Australia: Shariah funds: Opportunities and challenges in the Australian market

Last Updated: 30 December 2009
Article by Zein El Hassan and Amanda Riethmuller

Key Points: Australian fund managers wishing to test investor demand for Shariah-compliant products should consider Shariah windows when making investment decisions.

Australia is well placed to service the increasing regional and domestic demand for Shariah funds (also known as Islamic funds). However despite increasing demand, understanding of Shariah funds remains relatively low in the Australian financial services industry.

Shariah funds, products and finance are not confined to people of Islamic faith and provide an alternative to conventional investment and financing arrangements.

This article examines the key features of Shariah funds, and outlines the current opportunities and challenges for Australian financial institutions and fund managers looking to establish or provide services to these funds.

Key features of a Shariah fund

Shariah funds are investment funds that are established and managed according to the principles of Shariah (Islamic Law).

Shariah funds can be broadly compared to ethical or socially responsible funds in that they rely on certain guiding principles that dictate the form of their investment structure and that inform their investment objectives and strategies. In the case of Shariah funds, these guiding principles are the tenets of Shariah, which do not allow investment in entities or products that involve:

  • interest paying financial arrangements (eg. a prohibition on investment in non-Islamic banks and certain financial institutions);
  • speculation, betting and preventable uncertainty (eg. a prohibition on the use of certain derivatives and insurance contracts); or
  • banned activity (eg. a prohibition on investments associated with gaming, armaments, pork, alcohol, tobacco or pornography).


To ensure compliance with Shariah, a Shariah fund would most commonly engage a board of scholars known as a "Shariah Board" to advise the fund on the appropriate form of investment and governance structure as well as approve the fund's investment objectives and strategy.

━━━━━━━━━━━━━━━━━━━━━━━━━━━━━━

__DIRECTIVES__.
1. Reproduce the passage of the Shariah funds article verbatim, from "Australia: Shariah funds: Opportunities" up to and including "making investment decisions.".
2. According to the Shariah funds article, whom does a Shariah fund most commonly engage to ensure compliance with Shariah?

__SUPPLIED INFORMATION__.
━━━━━━━━━━━━━━━━━━━━━━━━━━━━━━

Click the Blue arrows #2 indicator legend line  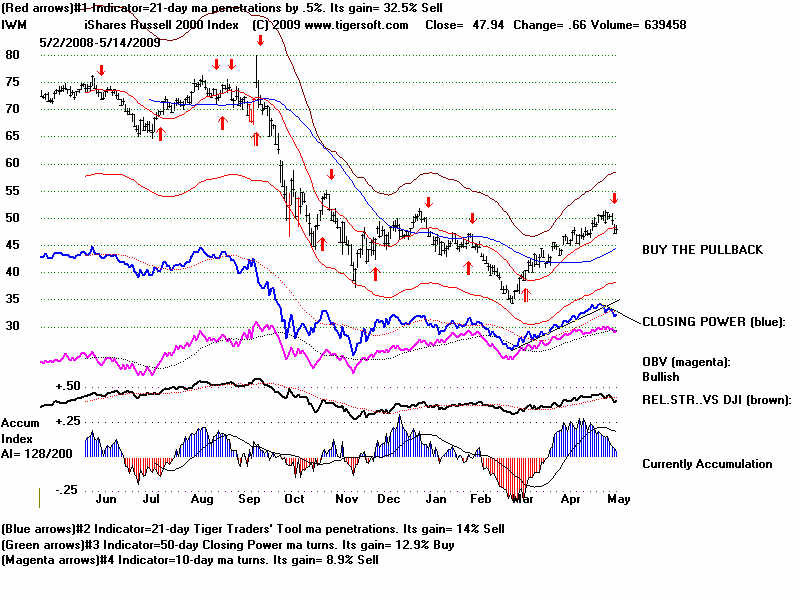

━━━━━━━━━━━━━━━━━━━━━━━━━━━━━━

__SOLUTIONS TO THE EXERCISE__.
1.
Australia: Shariah funds: Opportunities and challenges in the Australian market

Last Updated: 30 December 2009
Article by Zein El Hassan and Amanda Riethmuller

Key Points: Australian fund managers wishing to test investor demand for Shariah-compliant products should consider Shariah windows when making investment decisions.

2. A board of scholars known as a "Shariah Board."